Montague, who was cheered along by his colleagues in a near 45-minute speech, called out the banks for their practice of charging fees on dormant accounts, and questioned how an account can be dormant in the first place.

“I am told that the banks credit your account at least twice per year with interest. If this be so, it means that every account has activity at least twice per year. If this is true, how then can an account be dormant?” asked Montague.

“On what basis are they charging a dormancy fee?” Montague continued.

He said if there is no activity on these accounts, the banks need to tell what they do with interest earned from the accounts.

“If they lend out people’s money and don’t give back a portion of the interest earned, it’s not only fraud, it’s downright robbery,” he declared.

Montague said the Minister of Finance, Dr Nigel Clarke, and the Bank of Jamaica (BOJ) should investigate and fine the banks.

“Plus, every dormant fee charged in the last seven years must be returned with interest. This is a formal report on the matter. If the banks refuse to pay back and stop the practice, then minister (Clarke), you must then report the matter to the police,” Montage stated.

He told Clarke that it is time poor suffering bank customers get some redress, “and that’s why we are turning to you”.

Montague also charged that banks were being loose with customers’ personal information.

He charged that when customers lodge money using ATMs, “the banks now give my money to a third party to collect, count and credit to my account. My information is in the hands of a BPO (business process outsourcing) operator without my knowledge or consent. If this third party does not lodge my money on time, the bank then goes ahead and charges overdraft fees; again, no operating standard.”
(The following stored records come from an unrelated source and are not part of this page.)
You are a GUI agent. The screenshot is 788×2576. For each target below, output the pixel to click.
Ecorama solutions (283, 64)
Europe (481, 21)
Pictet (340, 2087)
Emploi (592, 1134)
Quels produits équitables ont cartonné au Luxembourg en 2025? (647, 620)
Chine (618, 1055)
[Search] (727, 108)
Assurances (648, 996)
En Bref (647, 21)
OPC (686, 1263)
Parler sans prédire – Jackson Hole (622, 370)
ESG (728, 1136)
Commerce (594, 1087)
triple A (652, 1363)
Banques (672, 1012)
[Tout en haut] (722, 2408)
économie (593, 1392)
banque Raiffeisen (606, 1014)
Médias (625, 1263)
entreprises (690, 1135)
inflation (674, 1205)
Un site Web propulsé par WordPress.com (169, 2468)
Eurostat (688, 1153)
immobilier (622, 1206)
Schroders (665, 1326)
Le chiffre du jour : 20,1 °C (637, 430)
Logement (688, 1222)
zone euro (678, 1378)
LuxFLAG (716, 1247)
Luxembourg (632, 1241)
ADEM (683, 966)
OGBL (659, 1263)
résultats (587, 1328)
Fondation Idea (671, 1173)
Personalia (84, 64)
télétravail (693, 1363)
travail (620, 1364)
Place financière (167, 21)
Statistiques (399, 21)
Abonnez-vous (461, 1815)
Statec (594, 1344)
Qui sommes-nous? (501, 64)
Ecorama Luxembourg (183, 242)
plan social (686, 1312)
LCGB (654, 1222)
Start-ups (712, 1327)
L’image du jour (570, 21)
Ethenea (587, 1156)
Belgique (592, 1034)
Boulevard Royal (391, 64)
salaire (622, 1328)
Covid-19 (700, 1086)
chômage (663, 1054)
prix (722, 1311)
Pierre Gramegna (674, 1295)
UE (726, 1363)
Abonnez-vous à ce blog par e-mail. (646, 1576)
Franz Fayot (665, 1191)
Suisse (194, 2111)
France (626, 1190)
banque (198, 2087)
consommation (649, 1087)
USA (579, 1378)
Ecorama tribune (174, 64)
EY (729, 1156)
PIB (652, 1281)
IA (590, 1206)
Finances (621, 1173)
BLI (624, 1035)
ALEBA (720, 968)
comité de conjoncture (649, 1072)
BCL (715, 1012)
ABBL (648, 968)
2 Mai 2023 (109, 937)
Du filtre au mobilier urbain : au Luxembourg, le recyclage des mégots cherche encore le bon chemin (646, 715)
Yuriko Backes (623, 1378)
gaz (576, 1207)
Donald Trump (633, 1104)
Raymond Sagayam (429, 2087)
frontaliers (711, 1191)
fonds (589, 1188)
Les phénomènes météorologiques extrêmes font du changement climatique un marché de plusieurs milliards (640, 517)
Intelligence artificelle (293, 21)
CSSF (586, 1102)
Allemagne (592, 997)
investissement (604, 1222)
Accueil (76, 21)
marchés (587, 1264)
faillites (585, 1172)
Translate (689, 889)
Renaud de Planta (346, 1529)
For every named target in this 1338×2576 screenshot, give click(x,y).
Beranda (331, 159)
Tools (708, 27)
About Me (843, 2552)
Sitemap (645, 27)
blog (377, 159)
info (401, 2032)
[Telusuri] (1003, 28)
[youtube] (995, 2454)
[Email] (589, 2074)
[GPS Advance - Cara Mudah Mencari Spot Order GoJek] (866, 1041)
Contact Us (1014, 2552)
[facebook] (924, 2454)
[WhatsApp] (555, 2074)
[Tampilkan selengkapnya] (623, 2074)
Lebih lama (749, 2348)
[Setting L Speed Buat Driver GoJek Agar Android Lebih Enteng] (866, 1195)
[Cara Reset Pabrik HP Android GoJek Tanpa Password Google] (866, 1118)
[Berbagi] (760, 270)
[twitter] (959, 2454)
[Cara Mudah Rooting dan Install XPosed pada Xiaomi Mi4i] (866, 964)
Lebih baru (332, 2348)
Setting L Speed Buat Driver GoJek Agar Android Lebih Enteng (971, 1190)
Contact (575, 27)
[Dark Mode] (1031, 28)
Montague charged further that this BPO employee with whom he signed no confidentiality agreement, is now in possession of his personal information.

“My information can be sold to lotto scammers; they are now scamming in-island. A new industry has started. Many people are seeing funds going missing, credit cards running up massive balances, and all kinds of funny activities on their accounts. But the banks don’t hold themselves liable; they hold the people of Western St Mary and other rural towns liable,” said Montage.

“The minister of finance and the BOJ must act,” he declared.

The former national security minister argued that a double standard exists in the way banks are treated, versus the way taxi operators are treated. In noting that possessing a banking licence is a privilege, Montague said the issuer of the licence, the BOJ, can rein in the entity.

“Don’t tell me that neither you (Clarke) nor the BOJ has no power to do so. The Government has a big stick; use it,” Montague declared.

Said Montague: “How then do you run down a taxi man? He has a licence too and you beat up on him when the service is not up to par or if he breaches. Or is only poor people we have strength for? If you cannot touch or rein in the banks, then don’t touch the taxi operator. There must be one rule, one principle for all”.

The Government MP said the banks should be given 60 days to get their houses in order.

While stressing that he is merely asking for better customer service from the financial institutions, Montage said there must be operating standards and penalties if they are breached.

He also said his constituents are calling for a longer transition period before the banks go cashless.

“We agree that going cashless is the way of the future, but the move is too sudden. Older persons are being forced to expose their account information and pin because they can’t manage the ATM process. People are at the ATM willing and waiting to assist them, then thief them money.

“Many older Jamaicans don’t even want their children to know how much money they have; now they are being forced to hand over this information to so-called helpful strangers, and the banks, which created this, are blameless,” said Montague.